A once-lost, crumbling comet could bring a brand new meteor shower to Earth next week.
The shower, dubbed Dew Herculids, is scheduled to fall from the shattered SW3 comet beginning May 30 and peak between 12:45 p.m. and 1:17 a.m. EDT on May 31 and hit the skies over the United States and parts of Canada light up with some short but bright streaks of flame.
NASA astronomer Bill Cooke described the comet’s possible imminent appearance in a NASA statement as an “all-or-nothing event.” The show would be the result of debris thrown off a fragment of the comet. While comet debris most often falls behind the comet fragment to form the tail, it can sometimes be ejected at such a high velocity that the chunks of ice and rock are ejected in front of the comet. In order for us to see this debris as it burns in our atmosphere, the American Meteor Society (AMS) says it must be either large enough or fast enough to burn brightly as our planet traverses its path.
Related: Why do asteroids and comets have such strange shapes?

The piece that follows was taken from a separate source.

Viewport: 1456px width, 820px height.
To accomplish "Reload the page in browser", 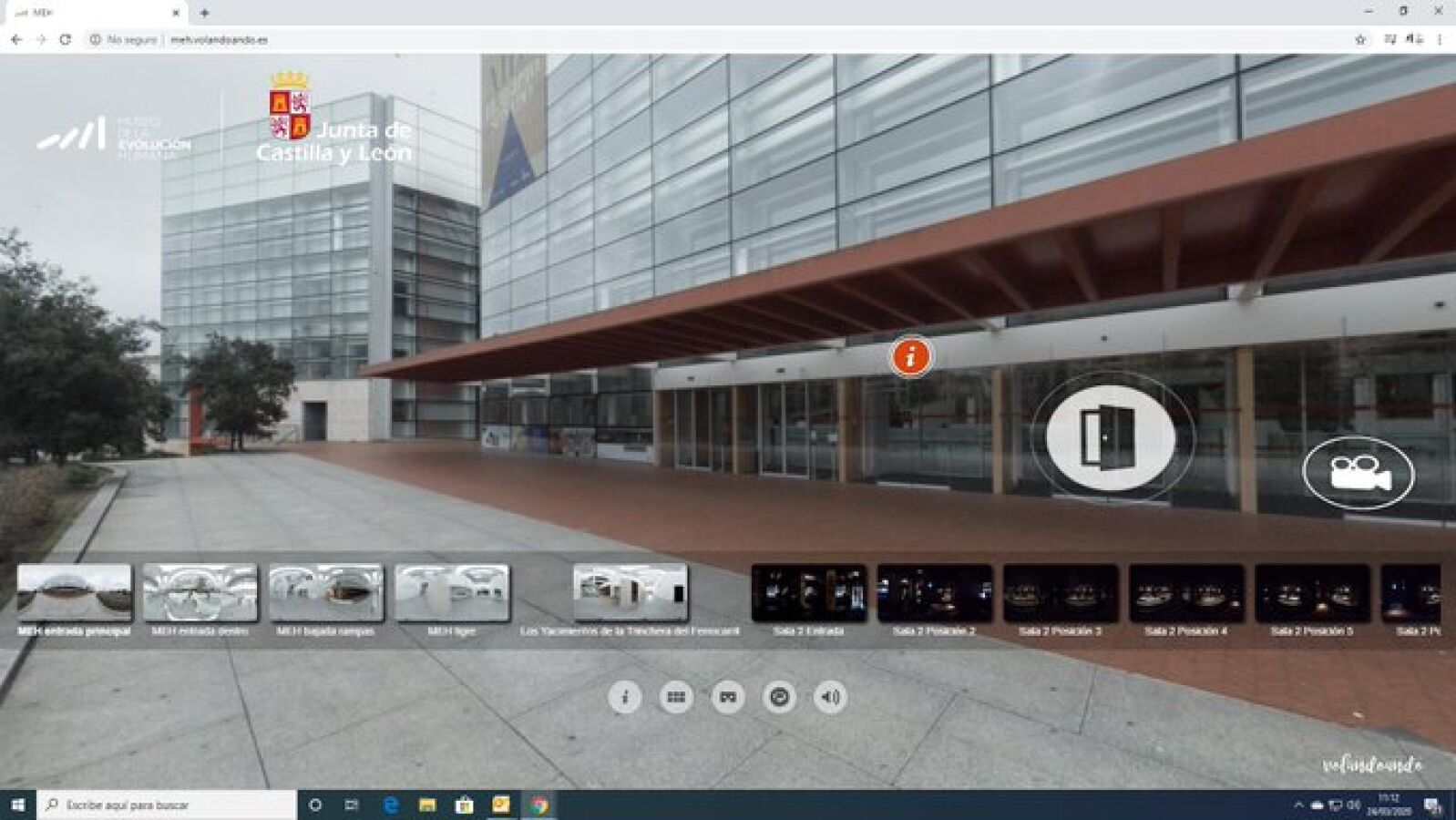I will point(65,39).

“If the wreckage of SW3 was traveling at more than 220mph [354 km/h] When it separates from the comet, we might see a nice meteor shower,” Cooke said. “If the debris had slower ejection speeds then nothing will reach Earth and there will be no meteors from this comet.”
Comet SW3 or 73P/Schwassmann-Wachmann was named after its discoverers, German astronomers Arnold Schwassmann and Arno Arthur Wachmann. The pair first discovered and cataloged SW3 in 1930 and confirmed from orbital observations that it was in a 5.4-year orbit. At its closest visit on May 31, 1931, the comet was only 5.7 million miles (9.2 million kilometers) from Earth, but it was quite dim and could only be seen through telescopes.

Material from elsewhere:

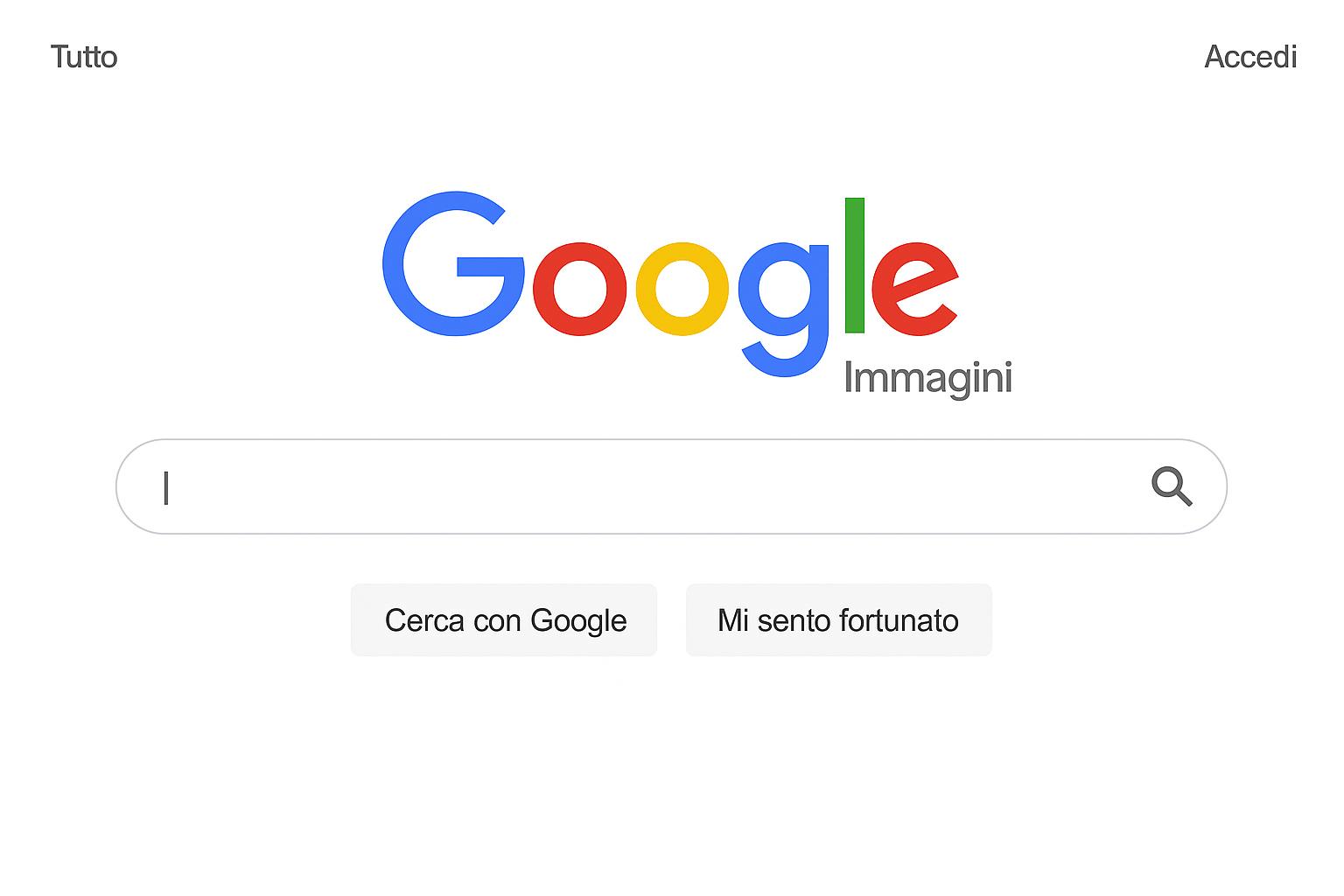This screenshot has height=896, width=1344.
Task: Click the Cerca con Google button
Action: tap(504, 620)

Then, in 1935, the comet disappeared from view, coming and going eight times without being seen until finally being rediscovered in 1979. The comet remained faint until its 1995 flyby, when it returned nearly 400 times brighter and visible to the naked eye. Further study soon revealed that SW3’s brightness was due to an amazing transformation – its icy core had shattered into four fragments, and by 2006 the shattered comet had split into 68 pieces. In the 16 years since, it has likely collapsed even further.
The best places to see the meteor shower will be in the southwest, the AMS said.
“The US Southwest and Mexico are preferred locations because the radiant, the region of the sky where these meteors come from, will be highest in a dark sky,” wrote Robert Lunsford on the society’s blog. “Alaska and Washington are being bathed in twilight at this time, ruining their chance of seeing anything. The same applies to the northern and western Canadian provinces. The eruption can be seen from southeastern Canada and the rest of the (eastern) US, but at a lower altitude.”
The best place to look for the comet is in the Boötes constellation, which is right next to the star Arcturus, according to EarthSky. In addition, since the moon is in a new phase, the sky will be dark, making it easier to observe. To spot this shower, a viewing room that’s as dark as possible is recommended, as many of its smaller chunks move slowly – meaning they burn dimly and may not be visible. However, since the display could also contain larger fragments, there’s a chance the shower will contain some stunning slow-moving fireballs.
“When it comes to us this year, the debris from SW3 will hit Earth’s atmosphere very slowly, traveling only 10 miles [16 km] per second — meaning much fainter meteors than those of the Eta Aquariids,” NASA wrote in its blog post.